Anaerobic digestion (converting food and organic waste to biogas and digestate)
We're drowning in waste
The world generates over 2 billion tons of municipal solid waste every year, and that number is growing fast. Most of it ends up in landfills or gets burned, releasing greenhouse gases and toxic chemicals into the environment.
This isn't just an environmental crisis — it's economic waste on a massive scale. We're throwing away valuable materials that could be reused, recycled, or converted into energy. Meanwhile, plastic pollution is choking our oceans, electronic waste is piling up with toxic heavy metals, and organic waste in landfills produces methane, a greenhouse gas 25 times more potent than CO2.
The current waste management system was designed for a linear economy: take, make, dispose. But we need to shift to a circular economy where materials stay in use as long as possible. That requires better technology, smarter systems, and new business models that make waste valuable instead of costly.
Organic waste rots in landfill and produces methane
Food scraps, yard waste, and other organic materials make up about 30% of what we throw away. When this organic waste decomposes in landfills without oxygen, it produces methane — a greenhouse gas that's 25 times more potent than CO2.
This is a massive missed opportunity. Organic waste can be turned into valuable products: biogas for energy, compost for soil health, and even protein for animal feed. But most cities and businesses don't have the infrastructure to capture and process organic waste separately.

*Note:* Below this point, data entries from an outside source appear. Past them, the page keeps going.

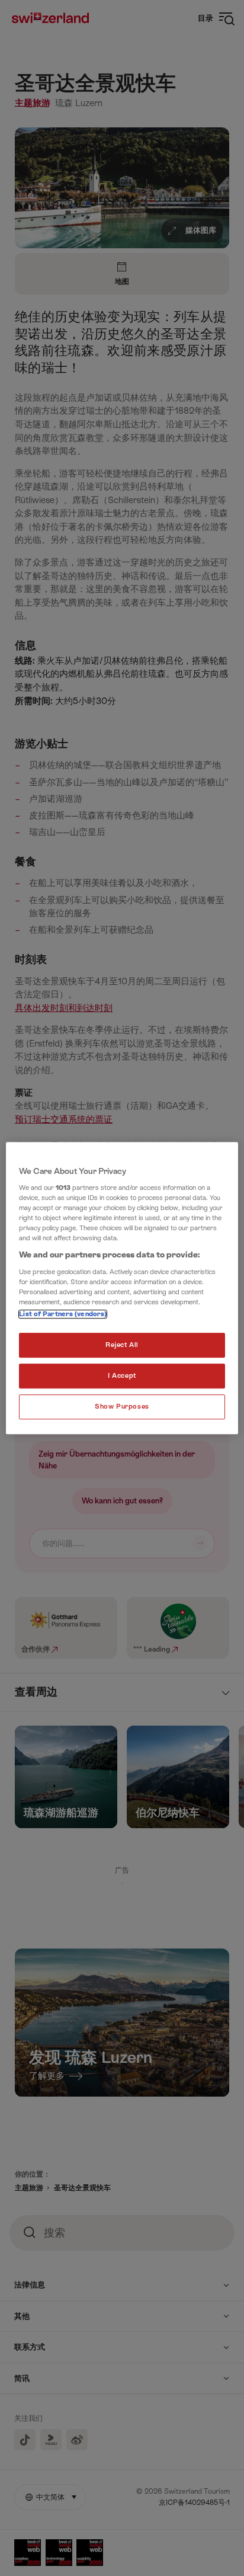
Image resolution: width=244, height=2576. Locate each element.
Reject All (122, 1345)
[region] (121, 1288)
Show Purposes (122, 1406)
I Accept (122, 1376)
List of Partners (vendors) (63, 1315)
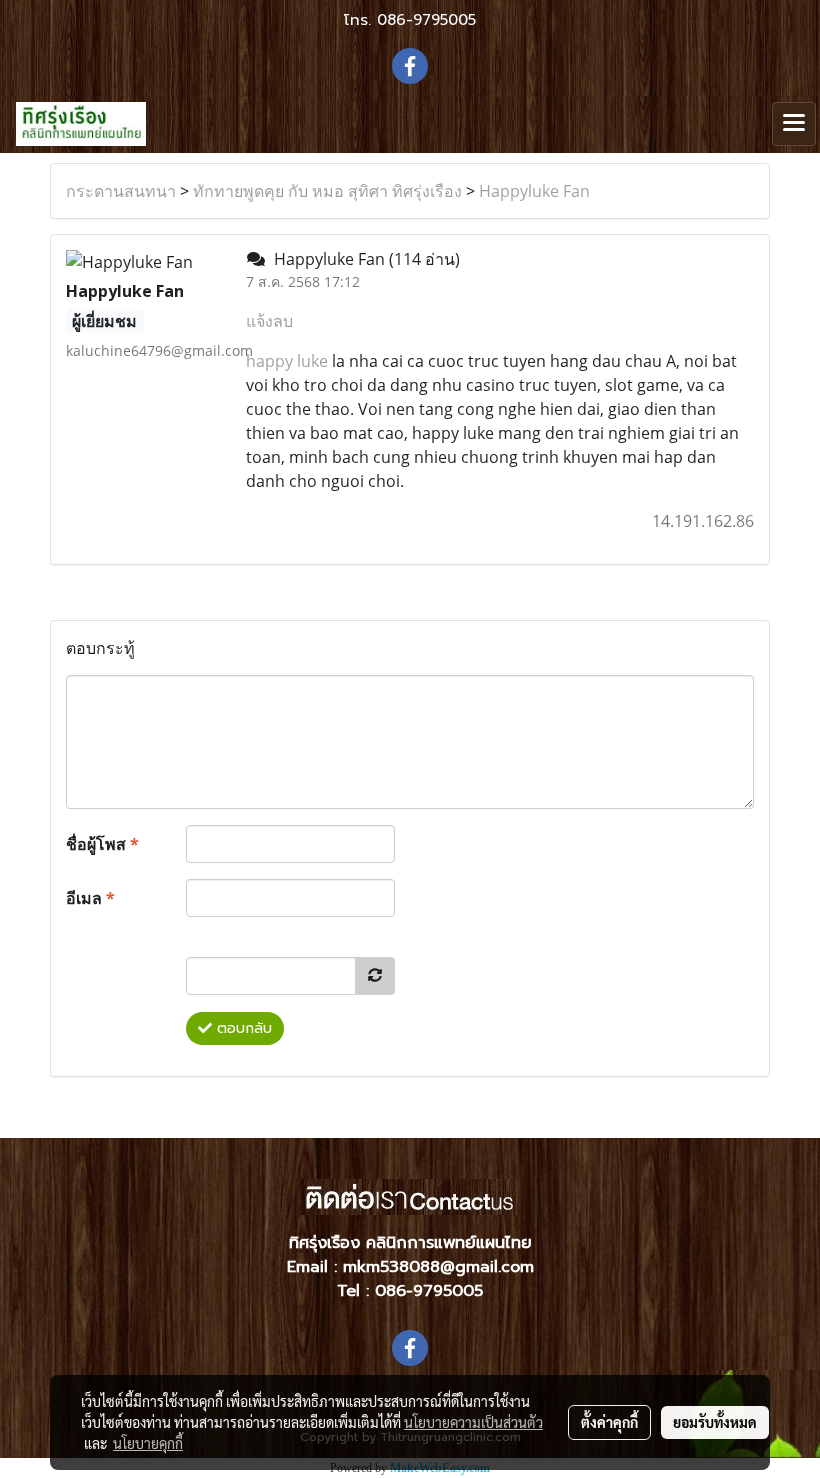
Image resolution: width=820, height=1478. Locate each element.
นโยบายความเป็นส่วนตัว (473, 1422)
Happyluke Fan (534, 191)
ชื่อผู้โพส (102, 844)
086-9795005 (426, 20)
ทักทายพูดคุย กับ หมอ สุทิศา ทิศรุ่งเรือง (327, 191)
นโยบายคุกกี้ (148, 1443)
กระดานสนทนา (121, 191)
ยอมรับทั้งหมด (715, 1422)
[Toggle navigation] (794, 124)
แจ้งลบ (269, 321)
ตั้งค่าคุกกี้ (609, 1422)
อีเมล (90, 898)
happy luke (287, 361)
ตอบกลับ (242, 1028)
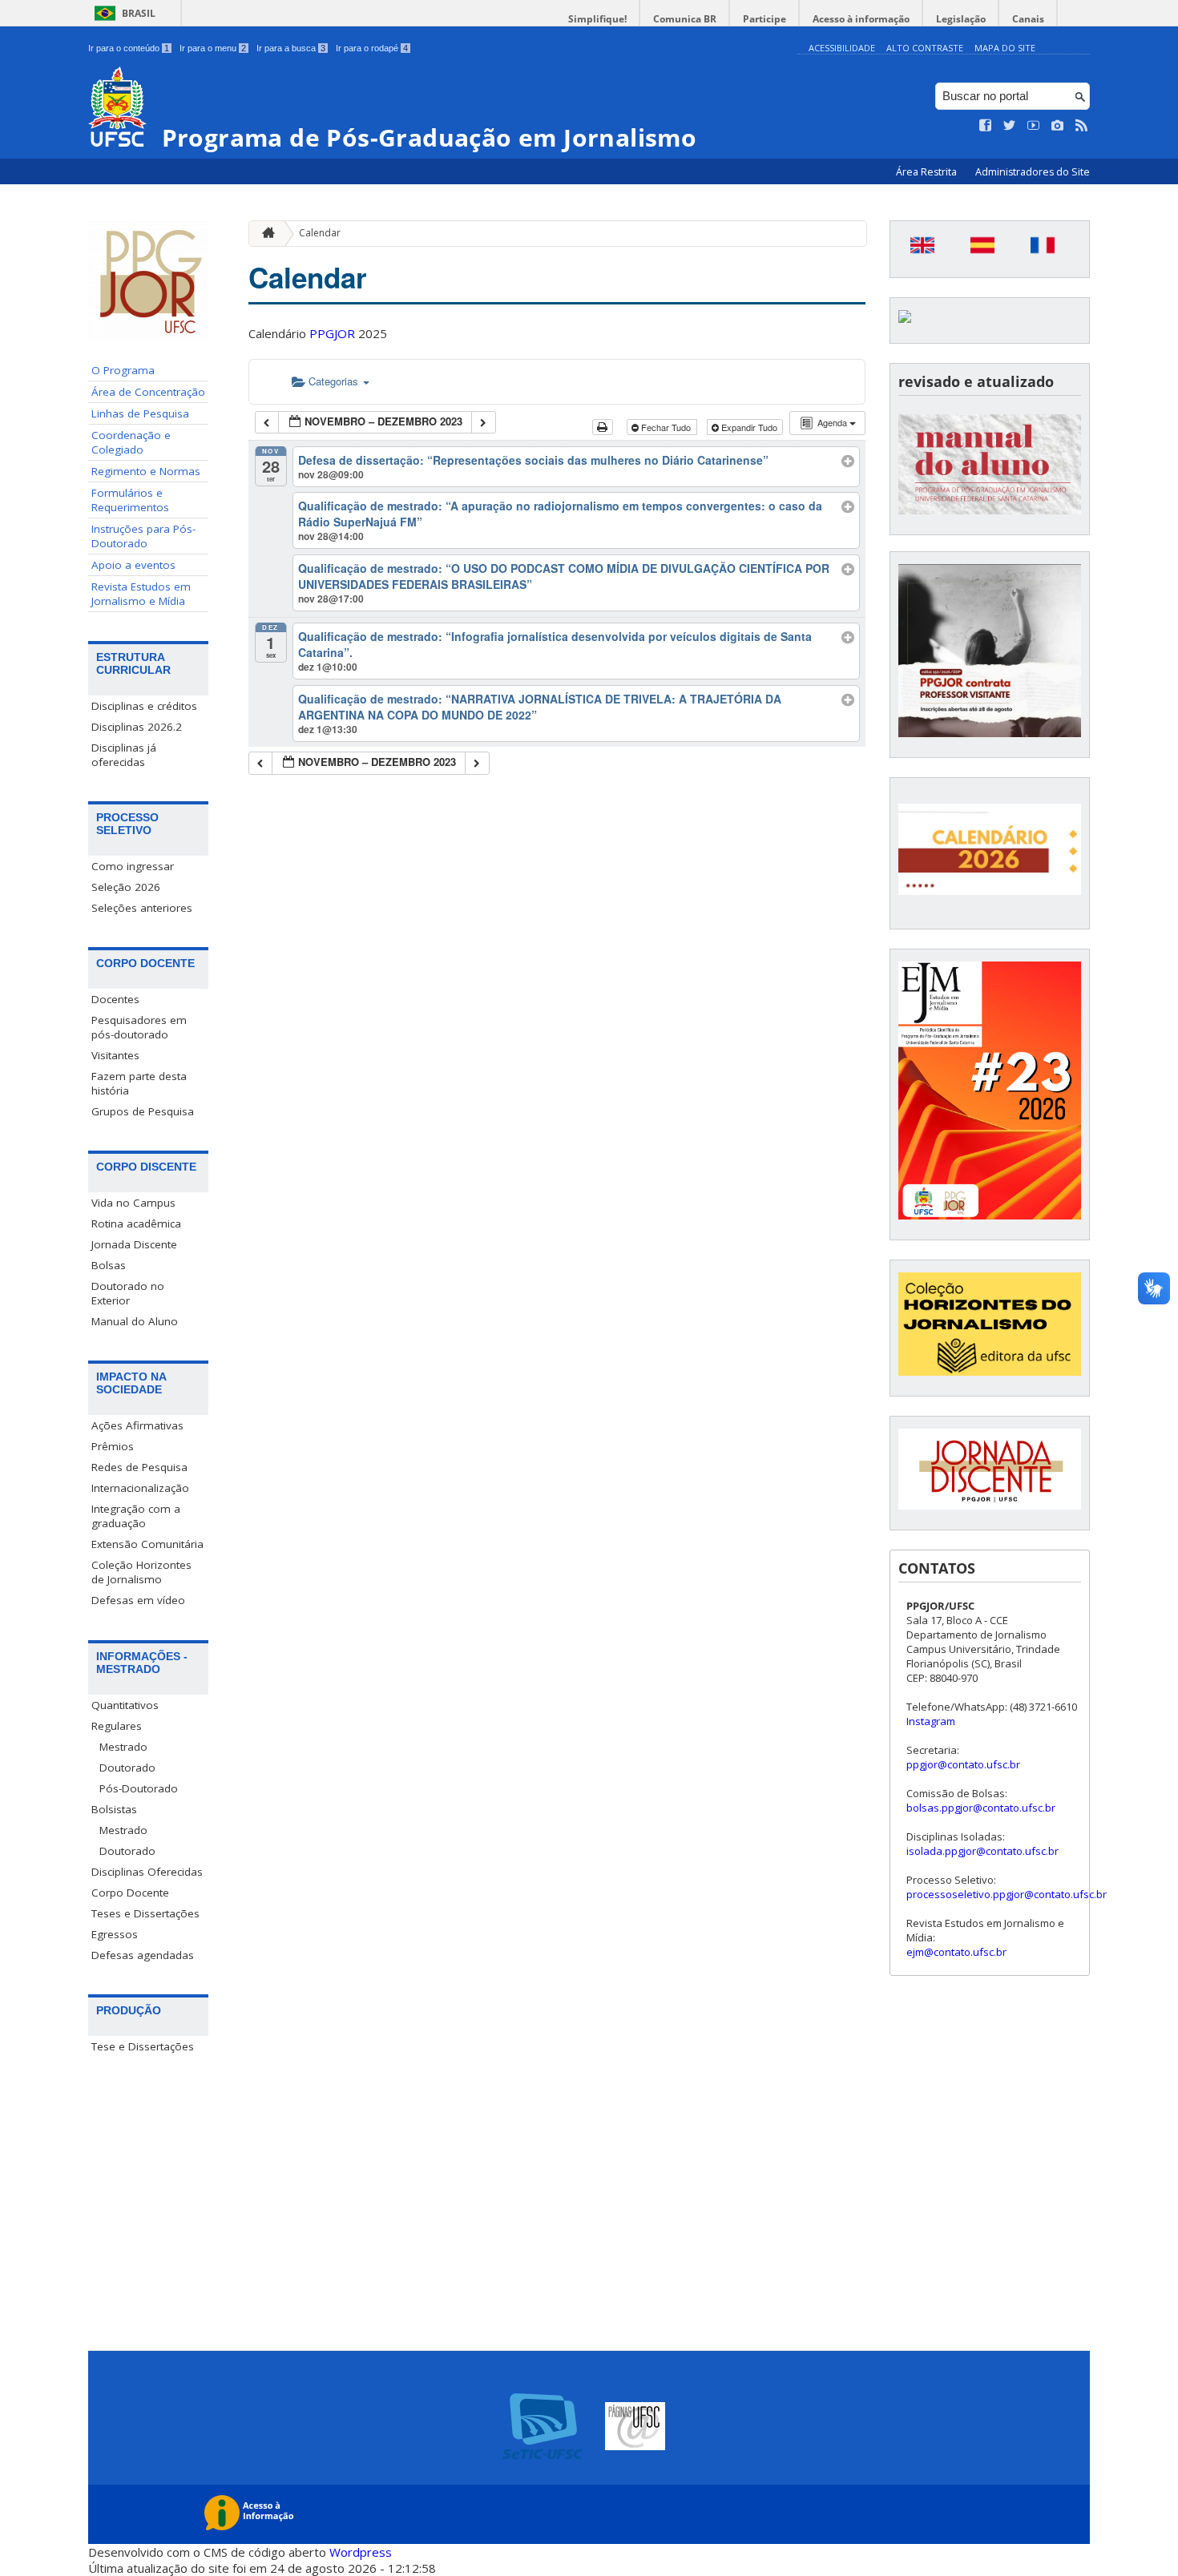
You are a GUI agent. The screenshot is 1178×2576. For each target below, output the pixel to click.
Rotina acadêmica (136, 1223)
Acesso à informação (861, 19)
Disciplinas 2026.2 (136, 727)
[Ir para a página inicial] (264, 233)
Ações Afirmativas (137, 1425)
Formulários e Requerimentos (130, 500)
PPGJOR (332, 333)
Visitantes (115, 1055)
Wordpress (360, 2552)
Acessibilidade (842, 48)
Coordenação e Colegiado (131, 442)
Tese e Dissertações (142, 2046)
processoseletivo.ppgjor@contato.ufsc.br (1006, 1894)
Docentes (115, 999)
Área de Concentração (148, 392)
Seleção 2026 (125, 887)
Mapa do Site (1004, 48)
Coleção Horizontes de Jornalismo (141, 1572)
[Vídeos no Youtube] (1033, 125)
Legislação (961, 19)
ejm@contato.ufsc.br (956, 1952)
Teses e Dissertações (145, 1913)
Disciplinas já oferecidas (123, 754)
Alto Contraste (924, 48)
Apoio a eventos (133, 565)
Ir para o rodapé (372, 48)
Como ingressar (132, 866)
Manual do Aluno (134, 1321)
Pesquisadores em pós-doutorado (139, 1027)
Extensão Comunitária (147, 1544)
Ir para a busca (290, 48)
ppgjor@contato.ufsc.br (963, 1764)
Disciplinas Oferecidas (147, 1871)
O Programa (123, 370)
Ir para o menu (213, 48)
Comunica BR (684, 19)
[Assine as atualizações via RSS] (1081, 125)
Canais (1028, 19)
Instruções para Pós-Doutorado (143, 536)
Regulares (116, 1726)
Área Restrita (927, 172)
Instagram (930, 1721)
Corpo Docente (130, 1892)
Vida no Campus (133, 1202)
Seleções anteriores (141, 908)
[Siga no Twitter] (1009, 125)
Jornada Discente (134, 1244)
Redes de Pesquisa (139, 1467)
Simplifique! (597, 19)
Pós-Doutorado (138, 1788)
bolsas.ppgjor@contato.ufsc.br (980, 1807)
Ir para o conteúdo (128, 48)
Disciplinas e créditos (144, 706)
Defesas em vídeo (138, 1600)
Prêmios (112, 1446)
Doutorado (127, 1767)
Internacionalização (140, 1488)
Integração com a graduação (135, 1516)
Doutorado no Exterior (127, 1293)
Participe (764, 19)
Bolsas (108, 1265)
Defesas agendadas (142, 1955)
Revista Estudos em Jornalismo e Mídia (141, 593)
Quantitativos (125, 1705)
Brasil (138, 13)
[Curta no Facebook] (985, 125)
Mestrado (123, 1747)
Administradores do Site (1032, 172)
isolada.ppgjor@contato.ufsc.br (982, 1851)
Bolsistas (114, 1809)
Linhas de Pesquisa (140, 413)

The challenge is building systems that can handle the logistics of collecting organic waste before it spoils, and processing it at the right scale for different communities and industries.
Anaerobic digestion (converting food and organic waste to biogas and digestate)
Biological processes that break down organic waste in oxygen-free environments, producing methane-rich biogas for energy and nutrient-rich digestate for fertilizer. These systems can operate at scales from individual buildings to entire cities.